Jonah over at The Frontal Cortex has some commentary up on the gay sheep story. A reader pointed out that this controversy started off with some wild claims made by PETA. Nevertheless (more at Andrew Sullivan’s), no matter the details of the claim, there are a few points I’d like to pick up on….
Jonah says:
So here’s my hypothesis: if you select against homosexuality in a biological community, you will also be selecting against our instinct for solidarity. The same genes that give rise to gayness might also give rise to cooperation. When scientists create a population of all heterosexual sheep – this would be a boon to ranchers, since a high percentage of male sheep are gay – they will find that their sheep are now more violent as well.
Assume that Jonah is correct and that some of the loci with a range of alleles which allow for human predisposition to sociality also result in small number of obligate homosexuals. It seems that the evolutionary logic demands that modifier genes emerge which mask this fitness killing trait. What Roughgarden (and Jonah) would have us believe is that there are structural-biophysical reasons why this can not happen, because if it could, it should. I can believe and accept some level of homosexual behavior emerging facultatively (e.g., bonobo females) as part of conditional behavioral strategies (some human populations have also engaged in facultative ritual homosexuality). But that does not entail obligate homosexuality as a necessity. The evolution of selfish genetic elements shows us that genomic dynamics can result in deleterious consequences for individuals, and these consequences can persist in a metastable form because of the long term ubiquity of various parasitic elements. Not only does this apply intragenomically, but there are also parasites which modify human behavior. The paradox of worker sterility in eusocial insects forced us to come to grips with inclusive fitness and Hamilton’s Rule, but the mathematics doesn’t pan out for obligate homosexuality in such a fashion. We have a range of somewhat baroque and peculiar choices before us to explain the biological root of this behavior, and I don’t place Roughgarden’s hypothesis very high on the chain of parsimony. So when Jonah says:
Selecting against homosexuality isn’t just immoral and unethical: it’s also just a terrible idea, driven by bad biology.
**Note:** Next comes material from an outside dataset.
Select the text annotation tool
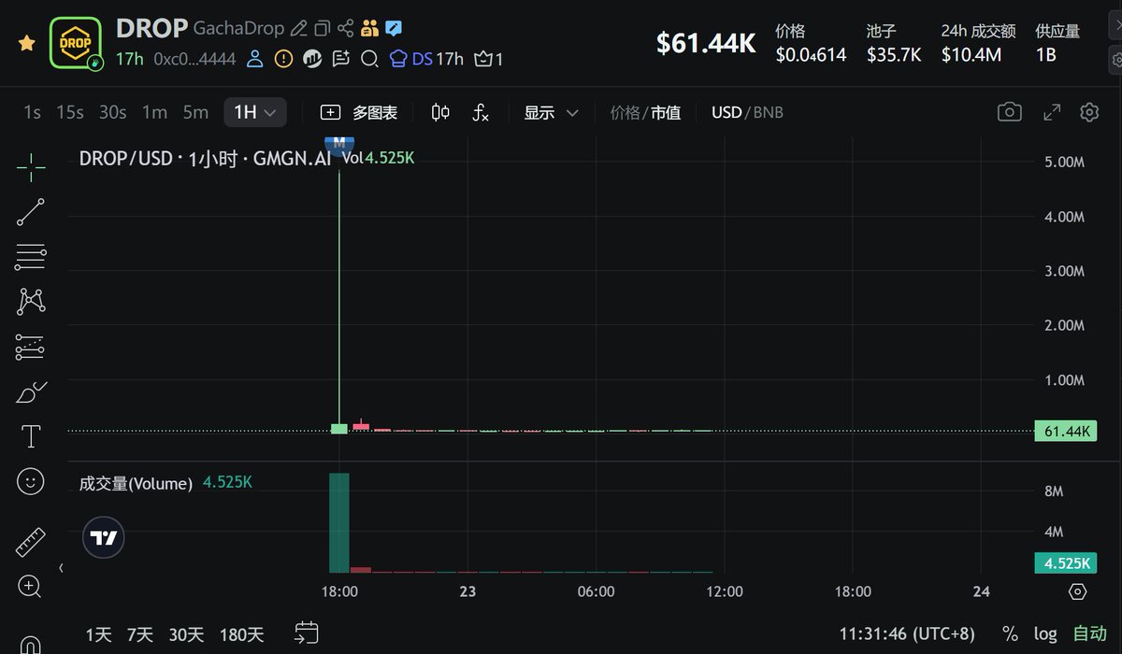 coord(30,436)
I say hold up brother! Let’s not put the cart before the horse here. Roughgarden’s thesis is speculative, to be charitable, so the inference that more obligate homosexuality leads toward more sociality is itself stretching the foundations of established biology. Fundamentally the evolutionary logic is pretty uncharted here. I suspect that the evolutionary rationale won’t be adaptive at all, but some sort of selfish element, whether it be intragenomic, or extra-genomic (e.g., a parasite). I also wouldn’t be surprised if medicine does get advanced enough that the proximate biological processes which underpin obligate homosexuality are nailed down (and many other psychological predispositions). As for morality, I think it is all about choice, and let’s get real, in a world where white parents make sure that their kids don’t go to school with blacks (no matter the test scores of the school!) you’ll not be hearing many of the silent screams of any fetuses diagnosed with a high likelihood of obligate homosexuality.

As I said, I’m skeptical of this adaptive narrative because quantitative traits tend to exhibit moderate fitness implications over the long term (to maintain variation it seems likely that mutation and various forms of balancing selection must be at work unless the phenotype is utterly neutral). If the fitness implication is powerful (i.e., trait x implies strong increment or decrement of fitness) then directional selection quickly homogenizes the polymorphism and the variance needed for a quantitative distribution disappears. James F. Crow has offered the hope that we could perhaps study humans like Drosophila. Alas, that isn’t so, but homosexuality is an interesting biological characteristic and I wish the phobic and friendly sides would decouple their normative prescriptions from the scientific data and let it be….
1 – A significant fraction of those with sub-70 IQs have diseases such as Down Syndrome which have wide ranging effects. But some simply have low IQs, just as some humans are rather short without being subject to dwarfism.
2 – What I’m saying here is that the abortion of homosexual fetuses wouldn’t remove much of the genetic variation which results in homosexuality. The implication is that individuals who were non-homosexual, but high prosocial, would remain, and a Hobbesian future is not likely.